Strong growth in sum assured
Exhibit 8 shows that sum assured growth was strong at 35-53% for the private sector and 60% for LIC for the first two months of the quarter. The top 4 listed private players did particularly well at 59-71%, while smaller players’ performance was relatively modest, likely due to unfavorable pricing. The GST cut led to a 15% decline in term prices (Exhibit 10) and likely spurred demand. While we expect the momentum to moderate, we continue to expect growth in sum assured/term business to remain higher than the savings business in the near- to medium-term, which in turn will boost margins.

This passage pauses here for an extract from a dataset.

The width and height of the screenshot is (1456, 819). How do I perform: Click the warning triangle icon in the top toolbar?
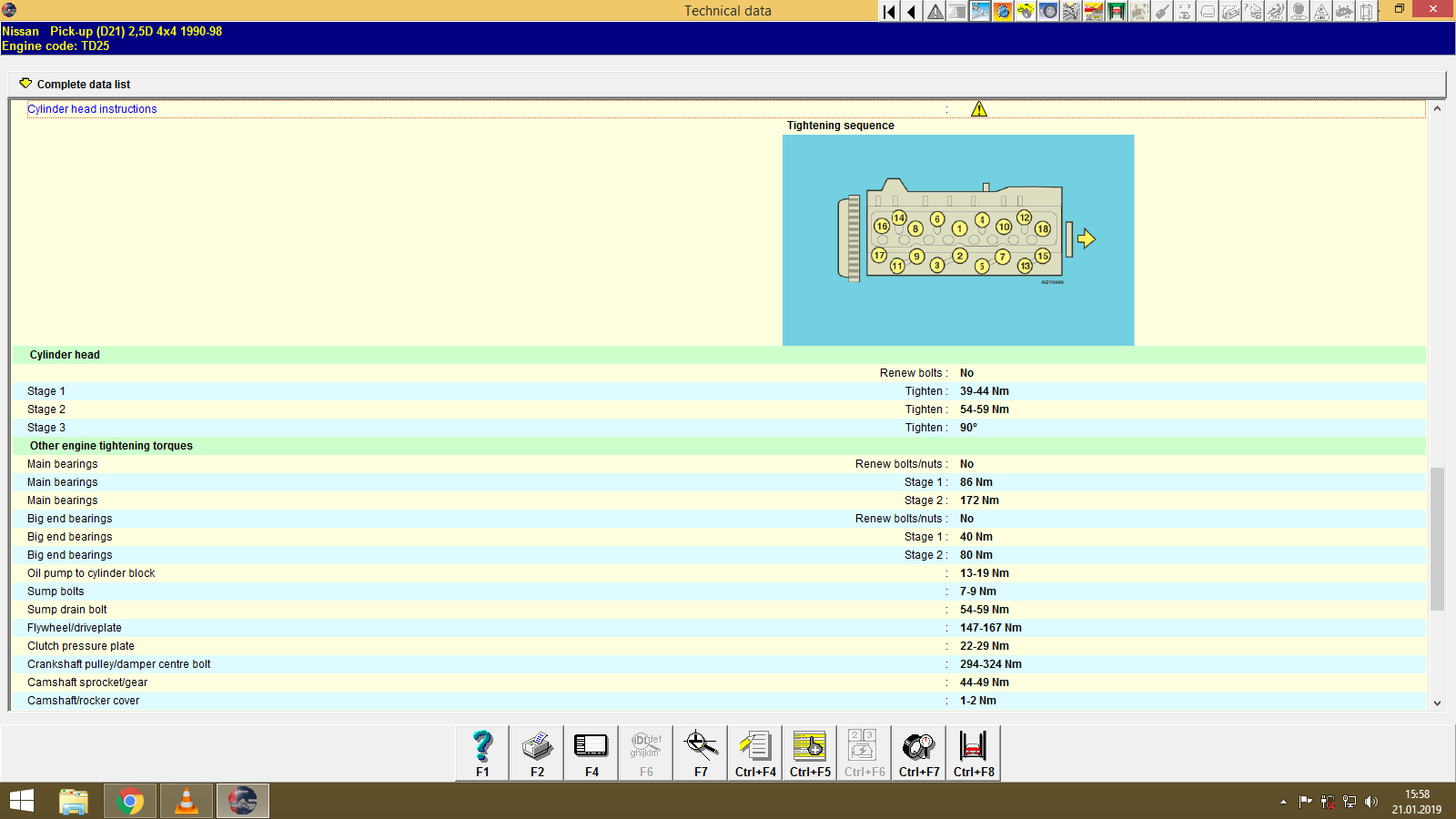(934, 12)
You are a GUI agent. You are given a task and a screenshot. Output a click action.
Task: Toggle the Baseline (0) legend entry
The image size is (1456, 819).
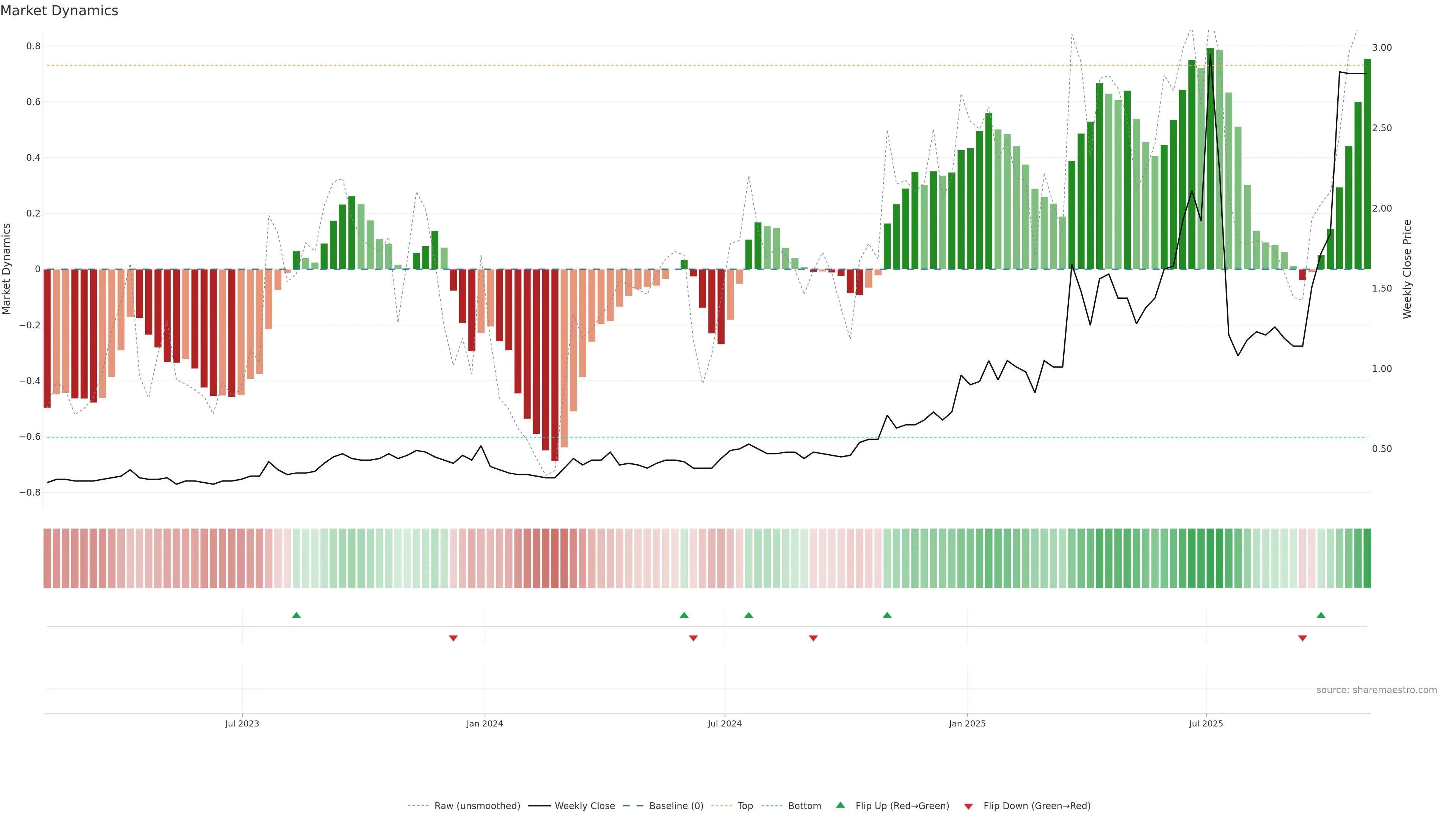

Margins compress; APE supports VNB growth
We model 0-22% VNB growth for listed players under coverage. APE growth has likely picked up to 3-23% from -3% to +16% in 2QFY26 and -5% to +15% in 1QFY26. This likely reflects the lower base and some pickup in momentum during the quarter. Market sources suggest strong growth in ULIPs, which drives volumes, though it weighs down on margins. VNB margins will be an interplay of product mix changes (higher protection offset by higher ULIPs yoy), the drag of ITC losses and the labor code. The base effect plays a key role in yoy margin expansion/contraction (-300 bps to +100 bps) for the quarter. Most companies called out a 175-350 bps impact on VNB on account of ITC losses due to the GST exemption (Exhibit 11). SBI Life and LIC chose to retain most of the ITC losses, while Axis Max Life and HDFC Life will share the same with distributors and other stakeholders.
Non-life companies: SAHIs shine
We expect SAHIs under coverage to deliver 17-50% growth in gross premium, extrapolating trends in the first two months of the quarter. Retail health insurance has seen strong growth after the GST cut driving the business for Niva Bupa and Star Health. Recent trends in claims ratios have been encouraging. Health insurance companies seem to be improving engagement with hospitals on tariffs as well. ITC losses will, however temper profitability, part of which may be shared with distributors. We have assumed in our forecasts that 70-80% of the ITC losses will be shared with other stakeholders.
Strong growth at PB Fintech
The rally in retail health and term will benefit PB Fintech which concentrates on these two segments. We expect digital new business growth to accelerate to 35% from 23% in 1QFY26 and 18% in 2QFY26 on account of the same. We build in a marginal impact on take rates (due to the sharing of ITC losses); EBITDA margins (7.4% in 3QFY26 versus 6.2% in 2QFY26) should see a drag from the high growth in new business.